▶ Work instruction
Look through the listing below and report the lines that have the word "will" in them.

▶ Supplied data

:::::

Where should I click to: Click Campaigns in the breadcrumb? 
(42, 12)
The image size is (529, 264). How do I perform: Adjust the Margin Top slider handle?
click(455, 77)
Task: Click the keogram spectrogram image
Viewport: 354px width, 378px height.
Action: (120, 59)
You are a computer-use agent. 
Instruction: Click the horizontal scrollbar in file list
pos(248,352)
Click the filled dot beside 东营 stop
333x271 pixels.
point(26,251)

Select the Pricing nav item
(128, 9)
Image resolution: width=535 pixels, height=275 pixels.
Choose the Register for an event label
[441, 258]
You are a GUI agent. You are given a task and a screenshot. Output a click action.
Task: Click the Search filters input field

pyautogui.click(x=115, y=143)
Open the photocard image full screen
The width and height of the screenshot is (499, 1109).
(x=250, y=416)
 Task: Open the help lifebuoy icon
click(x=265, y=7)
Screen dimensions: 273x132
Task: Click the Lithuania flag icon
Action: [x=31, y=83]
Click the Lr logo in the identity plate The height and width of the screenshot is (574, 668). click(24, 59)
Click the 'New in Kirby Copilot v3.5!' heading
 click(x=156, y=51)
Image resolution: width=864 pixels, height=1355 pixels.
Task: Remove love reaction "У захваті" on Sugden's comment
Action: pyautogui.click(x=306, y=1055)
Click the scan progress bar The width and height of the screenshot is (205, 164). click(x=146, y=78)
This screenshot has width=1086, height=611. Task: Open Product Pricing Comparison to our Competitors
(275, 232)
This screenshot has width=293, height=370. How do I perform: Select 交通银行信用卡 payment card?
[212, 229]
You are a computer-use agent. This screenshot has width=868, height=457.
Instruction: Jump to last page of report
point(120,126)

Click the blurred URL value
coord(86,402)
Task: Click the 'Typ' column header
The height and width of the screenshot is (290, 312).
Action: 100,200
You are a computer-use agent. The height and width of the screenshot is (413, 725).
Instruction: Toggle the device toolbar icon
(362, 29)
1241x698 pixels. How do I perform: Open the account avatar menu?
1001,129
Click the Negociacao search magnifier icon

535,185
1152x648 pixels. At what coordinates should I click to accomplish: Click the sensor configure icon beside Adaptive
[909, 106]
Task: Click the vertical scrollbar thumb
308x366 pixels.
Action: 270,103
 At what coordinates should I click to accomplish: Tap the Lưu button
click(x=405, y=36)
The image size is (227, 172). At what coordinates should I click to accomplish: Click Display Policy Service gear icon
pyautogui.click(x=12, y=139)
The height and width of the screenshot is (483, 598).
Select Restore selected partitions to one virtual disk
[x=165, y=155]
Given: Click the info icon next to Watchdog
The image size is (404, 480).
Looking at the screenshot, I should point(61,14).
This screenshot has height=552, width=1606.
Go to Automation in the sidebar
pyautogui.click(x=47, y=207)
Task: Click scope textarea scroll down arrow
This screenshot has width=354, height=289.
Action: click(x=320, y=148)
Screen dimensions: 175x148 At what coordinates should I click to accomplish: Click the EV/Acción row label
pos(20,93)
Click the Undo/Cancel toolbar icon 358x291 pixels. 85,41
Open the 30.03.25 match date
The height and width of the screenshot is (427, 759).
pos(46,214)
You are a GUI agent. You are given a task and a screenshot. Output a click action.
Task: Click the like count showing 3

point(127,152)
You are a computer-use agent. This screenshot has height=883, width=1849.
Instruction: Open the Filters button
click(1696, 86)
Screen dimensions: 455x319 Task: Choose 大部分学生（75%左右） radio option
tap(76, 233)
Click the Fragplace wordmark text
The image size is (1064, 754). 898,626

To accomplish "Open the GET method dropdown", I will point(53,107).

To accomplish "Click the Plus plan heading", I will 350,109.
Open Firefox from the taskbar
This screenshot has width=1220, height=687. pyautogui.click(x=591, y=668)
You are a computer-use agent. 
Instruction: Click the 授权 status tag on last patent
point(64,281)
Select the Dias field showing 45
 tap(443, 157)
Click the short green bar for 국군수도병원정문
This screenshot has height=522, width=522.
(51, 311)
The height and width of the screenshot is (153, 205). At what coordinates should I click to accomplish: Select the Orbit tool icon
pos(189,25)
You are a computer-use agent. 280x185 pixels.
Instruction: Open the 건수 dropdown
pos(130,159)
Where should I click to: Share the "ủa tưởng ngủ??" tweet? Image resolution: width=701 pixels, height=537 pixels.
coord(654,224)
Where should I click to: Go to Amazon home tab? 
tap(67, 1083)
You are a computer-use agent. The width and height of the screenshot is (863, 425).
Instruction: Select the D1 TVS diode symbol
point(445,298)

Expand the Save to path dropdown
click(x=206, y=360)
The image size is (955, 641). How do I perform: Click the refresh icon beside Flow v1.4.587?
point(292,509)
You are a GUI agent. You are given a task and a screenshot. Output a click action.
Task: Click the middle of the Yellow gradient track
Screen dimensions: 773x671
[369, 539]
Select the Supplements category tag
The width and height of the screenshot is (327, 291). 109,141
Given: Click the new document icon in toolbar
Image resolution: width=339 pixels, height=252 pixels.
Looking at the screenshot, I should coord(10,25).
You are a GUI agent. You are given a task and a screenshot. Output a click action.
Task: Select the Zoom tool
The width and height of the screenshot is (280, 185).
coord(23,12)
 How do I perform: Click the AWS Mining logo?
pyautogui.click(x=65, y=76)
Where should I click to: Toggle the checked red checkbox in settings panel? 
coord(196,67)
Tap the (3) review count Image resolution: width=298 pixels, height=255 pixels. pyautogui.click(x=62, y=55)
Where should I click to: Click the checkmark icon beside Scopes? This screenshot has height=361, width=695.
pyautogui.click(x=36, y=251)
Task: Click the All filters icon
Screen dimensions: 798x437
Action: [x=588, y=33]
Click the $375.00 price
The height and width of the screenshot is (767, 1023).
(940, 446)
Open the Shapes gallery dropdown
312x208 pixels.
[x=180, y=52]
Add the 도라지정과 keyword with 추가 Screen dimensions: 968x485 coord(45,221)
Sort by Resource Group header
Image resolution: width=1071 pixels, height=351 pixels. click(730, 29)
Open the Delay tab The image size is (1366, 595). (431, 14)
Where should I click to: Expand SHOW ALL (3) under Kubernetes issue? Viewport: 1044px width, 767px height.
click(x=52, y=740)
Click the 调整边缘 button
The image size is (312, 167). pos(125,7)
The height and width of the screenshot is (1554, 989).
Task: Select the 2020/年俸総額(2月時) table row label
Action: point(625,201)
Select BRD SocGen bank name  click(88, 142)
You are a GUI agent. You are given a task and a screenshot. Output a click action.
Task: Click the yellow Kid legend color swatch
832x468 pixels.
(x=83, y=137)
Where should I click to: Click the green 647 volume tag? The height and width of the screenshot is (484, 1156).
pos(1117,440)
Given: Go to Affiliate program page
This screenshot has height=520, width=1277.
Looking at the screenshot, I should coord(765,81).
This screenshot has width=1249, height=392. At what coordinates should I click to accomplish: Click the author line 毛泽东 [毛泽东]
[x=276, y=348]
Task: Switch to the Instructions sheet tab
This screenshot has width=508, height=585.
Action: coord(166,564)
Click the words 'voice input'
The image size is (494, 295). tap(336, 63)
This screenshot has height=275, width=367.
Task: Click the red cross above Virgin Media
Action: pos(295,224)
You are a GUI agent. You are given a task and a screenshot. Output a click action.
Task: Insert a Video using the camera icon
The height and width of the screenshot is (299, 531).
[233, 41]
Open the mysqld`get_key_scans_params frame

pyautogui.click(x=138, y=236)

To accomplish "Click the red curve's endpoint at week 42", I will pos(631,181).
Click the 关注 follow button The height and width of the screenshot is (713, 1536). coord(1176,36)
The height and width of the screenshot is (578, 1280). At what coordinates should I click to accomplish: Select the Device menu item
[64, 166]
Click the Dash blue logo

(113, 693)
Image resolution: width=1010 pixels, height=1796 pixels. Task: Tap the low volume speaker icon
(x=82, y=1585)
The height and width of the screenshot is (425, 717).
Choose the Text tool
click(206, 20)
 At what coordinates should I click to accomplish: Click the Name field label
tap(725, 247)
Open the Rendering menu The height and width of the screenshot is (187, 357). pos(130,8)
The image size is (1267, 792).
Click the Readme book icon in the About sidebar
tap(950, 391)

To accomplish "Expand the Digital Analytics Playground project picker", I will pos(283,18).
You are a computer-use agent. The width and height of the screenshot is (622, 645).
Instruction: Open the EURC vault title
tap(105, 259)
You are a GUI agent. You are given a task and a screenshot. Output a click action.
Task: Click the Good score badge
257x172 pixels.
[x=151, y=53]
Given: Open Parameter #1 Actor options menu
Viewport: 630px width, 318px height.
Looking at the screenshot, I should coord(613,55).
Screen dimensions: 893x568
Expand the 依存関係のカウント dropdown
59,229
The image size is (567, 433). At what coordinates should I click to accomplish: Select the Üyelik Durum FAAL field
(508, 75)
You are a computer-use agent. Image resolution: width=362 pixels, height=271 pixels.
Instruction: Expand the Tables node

:::::

▶ Solution to this exercise
To accomplish "Open the GET method dropdown", I will point(53,107).
To accomplish "Click the Plus plan heading", I will 350,109.
To accomplish "Click the red curve's endpoint at week 42", I will pos(631,181).
To accomplish "Expand the Digital Analytics Playground project picker", I will pos(283,18).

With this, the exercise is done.